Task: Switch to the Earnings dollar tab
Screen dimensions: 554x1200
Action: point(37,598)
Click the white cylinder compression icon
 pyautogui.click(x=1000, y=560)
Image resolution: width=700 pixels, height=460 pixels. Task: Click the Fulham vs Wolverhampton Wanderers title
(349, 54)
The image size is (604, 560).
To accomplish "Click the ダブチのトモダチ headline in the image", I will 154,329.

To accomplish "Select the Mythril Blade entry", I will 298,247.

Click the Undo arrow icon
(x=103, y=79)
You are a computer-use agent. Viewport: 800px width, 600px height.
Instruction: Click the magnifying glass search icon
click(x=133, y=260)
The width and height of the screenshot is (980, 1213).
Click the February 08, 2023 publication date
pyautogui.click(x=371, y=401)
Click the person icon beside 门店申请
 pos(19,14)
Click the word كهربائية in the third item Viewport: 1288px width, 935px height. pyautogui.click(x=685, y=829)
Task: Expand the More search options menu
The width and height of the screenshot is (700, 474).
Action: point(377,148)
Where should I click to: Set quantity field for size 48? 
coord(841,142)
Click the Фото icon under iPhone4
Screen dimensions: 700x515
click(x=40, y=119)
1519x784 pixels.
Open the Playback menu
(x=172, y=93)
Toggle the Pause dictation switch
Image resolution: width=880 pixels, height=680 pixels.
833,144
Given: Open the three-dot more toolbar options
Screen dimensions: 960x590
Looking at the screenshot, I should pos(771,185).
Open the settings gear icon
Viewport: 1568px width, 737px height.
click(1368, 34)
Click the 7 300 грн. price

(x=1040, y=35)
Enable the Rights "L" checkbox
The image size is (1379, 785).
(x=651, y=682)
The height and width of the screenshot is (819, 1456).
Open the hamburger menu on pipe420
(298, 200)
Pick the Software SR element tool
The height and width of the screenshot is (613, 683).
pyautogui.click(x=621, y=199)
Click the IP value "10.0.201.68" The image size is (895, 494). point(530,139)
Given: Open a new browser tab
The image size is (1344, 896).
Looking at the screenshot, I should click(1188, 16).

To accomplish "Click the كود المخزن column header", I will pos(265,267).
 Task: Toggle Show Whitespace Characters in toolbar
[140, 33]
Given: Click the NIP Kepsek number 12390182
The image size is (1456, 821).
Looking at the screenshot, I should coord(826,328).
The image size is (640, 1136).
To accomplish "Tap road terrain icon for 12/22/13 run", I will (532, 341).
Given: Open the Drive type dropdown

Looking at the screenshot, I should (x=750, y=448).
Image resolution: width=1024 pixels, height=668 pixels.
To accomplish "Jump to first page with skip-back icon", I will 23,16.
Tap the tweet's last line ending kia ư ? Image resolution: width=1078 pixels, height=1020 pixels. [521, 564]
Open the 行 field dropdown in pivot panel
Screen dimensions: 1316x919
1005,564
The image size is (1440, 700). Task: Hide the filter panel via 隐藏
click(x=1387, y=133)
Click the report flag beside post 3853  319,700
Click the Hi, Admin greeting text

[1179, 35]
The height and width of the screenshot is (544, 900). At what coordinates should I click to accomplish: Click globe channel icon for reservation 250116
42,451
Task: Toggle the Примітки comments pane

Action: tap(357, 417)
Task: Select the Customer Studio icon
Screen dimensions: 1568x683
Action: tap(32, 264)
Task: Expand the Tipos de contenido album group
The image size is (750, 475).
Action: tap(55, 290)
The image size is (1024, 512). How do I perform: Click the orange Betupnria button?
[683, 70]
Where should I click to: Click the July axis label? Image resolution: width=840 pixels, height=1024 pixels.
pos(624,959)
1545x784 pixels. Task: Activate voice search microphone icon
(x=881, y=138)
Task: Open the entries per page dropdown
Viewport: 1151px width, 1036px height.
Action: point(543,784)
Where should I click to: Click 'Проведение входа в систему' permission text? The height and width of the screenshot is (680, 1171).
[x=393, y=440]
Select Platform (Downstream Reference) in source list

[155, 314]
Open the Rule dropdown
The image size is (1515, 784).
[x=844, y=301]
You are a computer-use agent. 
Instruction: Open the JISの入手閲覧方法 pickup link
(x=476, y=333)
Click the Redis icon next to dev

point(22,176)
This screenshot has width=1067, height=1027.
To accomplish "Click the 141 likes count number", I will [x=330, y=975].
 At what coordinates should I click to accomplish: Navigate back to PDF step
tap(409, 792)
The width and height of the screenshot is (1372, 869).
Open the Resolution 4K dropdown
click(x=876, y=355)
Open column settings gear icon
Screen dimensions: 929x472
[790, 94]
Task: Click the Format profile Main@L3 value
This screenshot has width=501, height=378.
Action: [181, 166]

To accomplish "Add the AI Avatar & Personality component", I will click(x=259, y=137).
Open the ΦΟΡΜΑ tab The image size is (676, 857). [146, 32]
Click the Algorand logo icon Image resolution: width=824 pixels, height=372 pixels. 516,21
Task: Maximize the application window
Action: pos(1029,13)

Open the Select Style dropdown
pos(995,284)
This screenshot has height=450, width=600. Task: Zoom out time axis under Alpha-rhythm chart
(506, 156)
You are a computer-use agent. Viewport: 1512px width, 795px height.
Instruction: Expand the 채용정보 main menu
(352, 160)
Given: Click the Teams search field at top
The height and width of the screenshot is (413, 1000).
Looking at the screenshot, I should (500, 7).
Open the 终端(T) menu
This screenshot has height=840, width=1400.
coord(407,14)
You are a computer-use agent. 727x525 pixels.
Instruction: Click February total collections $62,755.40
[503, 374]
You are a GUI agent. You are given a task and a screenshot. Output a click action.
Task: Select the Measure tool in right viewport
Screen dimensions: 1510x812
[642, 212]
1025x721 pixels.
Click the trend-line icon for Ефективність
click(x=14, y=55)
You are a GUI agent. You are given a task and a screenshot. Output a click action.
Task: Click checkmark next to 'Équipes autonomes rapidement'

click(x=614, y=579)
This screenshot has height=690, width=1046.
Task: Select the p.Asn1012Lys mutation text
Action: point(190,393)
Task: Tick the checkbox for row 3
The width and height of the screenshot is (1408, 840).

○ ○ ○

Task requirements - Reproduce all of the material above, line for line and without any changes.

Response to this exercise -
Task: Switch to the Earnings dollar tab
Screen dimensions: 554x1200
Action: point(37,598)
Click the white cylinder compression icon
 pyautogui.click(x=1000, y=560)
Image resolution: width=700 pixels, height=460 pixels. Task: Click the Fulham vs Wolverhampton Wanderers title
(349, 54)
The image size is (604, 560).
To accomplish "Click the ダブチのトモダチ headline in the image", I will 154,329.

To accomplish "Select the Mythril Blade entry", I will 298,247.

Click the Undo arrow icon
(x=103, y=79)
You are a computer-use agent. Viewport: 800px width, 600px height.
Instruction: Click the magnifying glass search icon
click(x=133, y=260)
The width and height of the screenshot is (980, 1213).
Click the February 08, 2023 publication date
pyautogui.click(x=371, y=401)
Click the person icon beside 门店申请
 pos(19,14)
Click the word كهربائية in the third item Viewport: 1288px width, 935px height. pyautogui.click(x=685, y=829)
Task: Expand the More search options menu
The width and height of the screenshot is (700, 474).
Action: point(377,148)
Where should I click to: Set quantity field for size 48? 
coord(841,142)
Click the Фото icon under iPhone4
Screen dimensions: 700x515
click(x=40, y=119)
1519x784 pixels.
Open the Playback menu
(x=172, y=93)
Toggle the Pause dictation switch
Image resolution: width=880 pixels, height=680 pixels.
833,144
Given: Open the three-dot more toolbar options
Screen dimensions: 960x590
Looking at the screenshot, I should pos(771,185).
Open the settings gear icon
Viewport: 1568px width, 737px height.
click(1368, 34)
Click the 7 300 грн. price

(x=1040, y=35)
Enable the Rights "L" checkbox
The image size is (1379, 785).
(x=651, y=682)
The height and width of the screenshot is (819, 1456).
Open the hamburger menu on pipe420
(298, 200)
Pick the Software SR element tool
The height and width of the screenshot is (613, 683).
pyautogui.click(x=621, y=199)
Click the IP value "10.0.201.68" The image size is (895, 494). point(530,139)
Given: Open a new browser tab
The image size is (1344, 896).
Looking at the screenshot, I should click(1188, 16).

To accomplish "Click the كود المخزن column header", I will pos(265,267).
 Task: Toggle Show Whitespace Characters in toolbar
[140, 33]
Given: Click the NIP Kepsek number 12390182
The image size is (1456, 821).
Looking at the screenshot, I should coord(826,328).
The image size is (640, 1136).
To accomplish "Tap road terrain icon for 12/22/13 run", I will (532, 341).
Given: Open the Drive type dropdown

Looking at the screenshot, I should (x=750, y=448).
Image resolution: width=1024 pixels, height=668 pixels.
To accomplish "Jump to first page with skip-back icon", I will 23,16.
Tap the tweet's last line ending kia ư ? Image resolution: width=1078 pixels, height=1020 pixels. [521, 564]
Open the 行 field dropdown in pivot panel
Screen dimensions: 1316x919
1005,564
The image size is (1440, 700). Task: Hide the filter panel via 隐藏
click(x=1387, y=133)
Click the report flag beside post 3853  319,700
Click the Hi, Admin greeting text

[1179, 35]
The height and width of the screenshot is (544, 900). At what coordinates should I click to accomplish: Click globe channel icon for reservation 250116
42,451
Task: Toggle the Примітки comments pane

Action: tap(357, 417)
Task: Select the Customer Studio icon
Screen dimensions: 1568x683
Action: tap(32, 264)
Task: Expand the Tipos de contenido album group
The image size is (750, 475).
Action: tap(55, 290)
The image size is (1024, 512). How do I perform: Click the orange Betupnria button?
[683, 70]
Where should I click to: Click the July axis label? Image resolution: width=840 pixels, height=1024 pixels.
pos(624,959)
1545x784 pixels. Task: Activate voice search microphone icon
(x=881, y=138)
Task: Open the entries per page dropdown
Viewport: 1151px width, 1036px height.
Action: point(543,784)
Where should I click to: Click 'Проведение входа в систему' permission text? The height and width of the screenshot is (680, 1171).
[x=393, y=440]
Select Platform (Downstream Reference) in source list

[155, 314]
Open the Rule dropdown
The image size is (1515, 784).
[x=844, y=301]
You are a computer-use agent. 
Instruction: Open the JISの入手閲覧方法 pickup link
(x=476, y=333)
Click the Redis icon next to dev

point(22,176)
This screenshot has width=1067, height=1027.
To accomplish "Click the 141 likes count number", I will [x=330, y=975].
 At what coordinates should I click to accomplish: Navigate back to PDF step
tap(409, 792)
The width and height of the screenshot is (1372, 869).
Open the Resolution 4K dropdown
click(x=876, y=355)
Open column settings gear icon
Screen dimensions: 929x472
[790, 94]
Task: Click the Format profile Main@L3 value
This screenshot has width=501, height=378.
Action: [181, 166]

To accomplish "Add the AI Avatar & Personality component", I will click(x=259, y=137).
Open the ΦΟΡΜΑ tab The image size is (676, 857). [146, 32]
Click the Algorand logo icon Image resolution: width=824 pixels, height=372 pixels. 516,21
Task: Maximize the application window
Action: pos(1029,13)

Open the Select Style dropdown
pos(995,284)
This screenshot has height=450, width=600. Task: Zoom out time axis under Alpha-rhythm chart
(506, 156)
You are a computer-use agent. Viewport: 1512px width, 795px height.
Instruction: Expand the 채용정보 main menu
(352, 160)
Given: Click the Teams search field at top
The height and width of the screenshot is (413, 1000).
Looking at the screenshot, I should (500, 7).
Open the 终端(T) menu
This screenshot has height=840, width=1400.
coord(407,14)
You are a computer-use agent. 727x525 pixels.
Instruction: Click February total collections $62,755.40
[503, 374]
You are a GUI agent. You are given a task and a screenshot. Output a click action.
Task: Select the Measure tool in right viewport
Screen dimensions: 1510x812
[642, 212]
1025x721 pixels.
Click the trend-line icon for Ефективність
click(x=14, y=55)
You are a GUI agent. You are given a task and a screenshot. Output a click action.
Task: Click checkmark next to 'Équipes autonomes rapidement'

click(x=614, y=579)
This screenshot has height=690, width=1046.
Task: Select the p.Asn1012Lys mutation text
Action: point(190,393)
Task: Tick the checkbox for row 3
The width and height of the screenshot is (1408, 840).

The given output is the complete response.